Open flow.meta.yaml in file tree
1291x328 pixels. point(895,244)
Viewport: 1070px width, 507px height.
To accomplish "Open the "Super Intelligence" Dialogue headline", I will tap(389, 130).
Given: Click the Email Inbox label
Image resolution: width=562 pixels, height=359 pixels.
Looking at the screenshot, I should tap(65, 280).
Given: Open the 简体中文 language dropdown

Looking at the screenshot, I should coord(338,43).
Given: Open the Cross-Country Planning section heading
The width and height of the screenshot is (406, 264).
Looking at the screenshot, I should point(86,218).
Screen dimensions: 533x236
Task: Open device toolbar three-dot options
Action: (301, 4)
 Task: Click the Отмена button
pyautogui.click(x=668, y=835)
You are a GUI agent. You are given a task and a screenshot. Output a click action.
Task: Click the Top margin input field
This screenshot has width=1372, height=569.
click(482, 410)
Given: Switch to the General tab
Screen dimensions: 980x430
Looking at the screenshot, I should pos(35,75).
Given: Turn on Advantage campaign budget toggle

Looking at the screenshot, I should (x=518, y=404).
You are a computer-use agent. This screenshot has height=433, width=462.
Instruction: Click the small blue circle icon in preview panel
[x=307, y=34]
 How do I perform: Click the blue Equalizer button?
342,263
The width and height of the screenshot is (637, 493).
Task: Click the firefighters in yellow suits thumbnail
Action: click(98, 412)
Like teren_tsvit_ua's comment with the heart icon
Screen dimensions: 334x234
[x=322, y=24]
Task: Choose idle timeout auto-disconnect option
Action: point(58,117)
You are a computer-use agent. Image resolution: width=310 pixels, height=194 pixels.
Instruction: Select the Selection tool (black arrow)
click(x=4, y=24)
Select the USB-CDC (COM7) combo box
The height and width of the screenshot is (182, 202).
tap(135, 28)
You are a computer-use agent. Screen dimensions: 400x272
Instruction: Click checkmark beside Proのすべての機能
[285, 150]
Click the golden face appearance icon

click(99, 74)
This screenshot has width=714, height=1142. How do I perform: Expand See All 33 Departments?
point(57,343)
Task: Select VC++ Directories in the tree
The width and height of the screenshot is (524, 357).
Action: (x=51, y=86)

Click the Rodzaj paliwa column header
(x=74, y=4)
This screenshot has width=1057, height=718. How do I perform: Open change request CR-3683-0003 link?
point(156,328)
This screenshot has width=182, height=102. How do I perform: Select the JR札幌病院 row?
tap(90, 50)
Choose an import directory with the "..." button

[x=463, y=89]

------------------------------------------------

Exercise objective:
Would you transcribe the listing word for word?

Your response:
Open flow.meta.yaml in file tree
1291x328 pixels. point(895,244)
Viewport: 1070px width, 507px height.
To accomplish "Open the "Super Intelligence" Dialogue headline", I will tap(389, 130).
Given: Click the Email Inbox label
Image resolution: width=562 pixels, height=359 pixels.
Looking at the screenshot, I should tap(65, 280).
Given: Open the 简体中文 language dropdown

Looking at the screenshot, I should coord(338,43).
Given: Open the Cross-Country Planning section heading
The width and height of the screenshot is (406, 264).
Looking at the screenshot, I should point(86,218).
Screen dimensions: 533x236
Task: Open device toolbar three-dot options
Action: (301, 4)
 Task: Click the Отмена button
pyautogui.click(x=668, y=835)
You are a GUI agent. You are given a task and a screenshot. Output a click action.
Task: Click the Top margin input field
This screenshot has width=1372, height=569.
click(482, 410)
Given: Switch to the General tab
Screen dimensions: 980x430
Looking at the screenshot, I should pos(35,75).
Given: Turn on Advantage campaign budget toggle

Looking at the screenshot, I should (x=518, y=404).
You are a computer-use agent. This screenshot has height=433, width=462.
Instruction: Click the small blue circle icon in preview panel
[x=307, y=34]
 How do I perform: Click the blue Equalizer button?
342,263
The width and height of the screenshot is (637, 493).
Task: Click the firefighters in yellow suits thumbnail
Action: click(98, 412)
Like teren_tsvit_ua's comment with the heart icon
Screen dimensions: 334x234
[x=322, y=24]
Task: Choose idle timeout auto-disconnect option
Action: point(58,117)
You are a computer-use agent. Image resolution: width=310 pixels, height=194 pixels.
Instruction: Select the Selection tool (black arrow)
click(x=4, y=24)
Select the USB-CDC (COM7) combo box
The height and width of the screenshot is (182, 202).
tap(135, 28)
You are a computer-use agent. Screen dimensions: 400x272
Instruction: Click checkmark beside Proのすべての機能
[285, 150]
Click the golden face appearance icon

click(99, 74)
This screenshot has width=714, height=1142. How do I perform: Expand See All 33 Departments?
point(57,343)
Task: Select VC++ Directories in the tree
The width and height of the screenshot is (524, 357).
Action: (x=51, y=86)

Click the Rodzaj paliwa column header
(x=74, y=4)
This screenshot has width=1057, height=718. How do I perform: Open change request CR-3683-0003 link?
point(156,328)
This screenshot has width=182, height=102. How do I perform: Select the JR札幌病院 row?
tap(90, 50)
Choose an import directory with the "..." button

[x=463, y=89]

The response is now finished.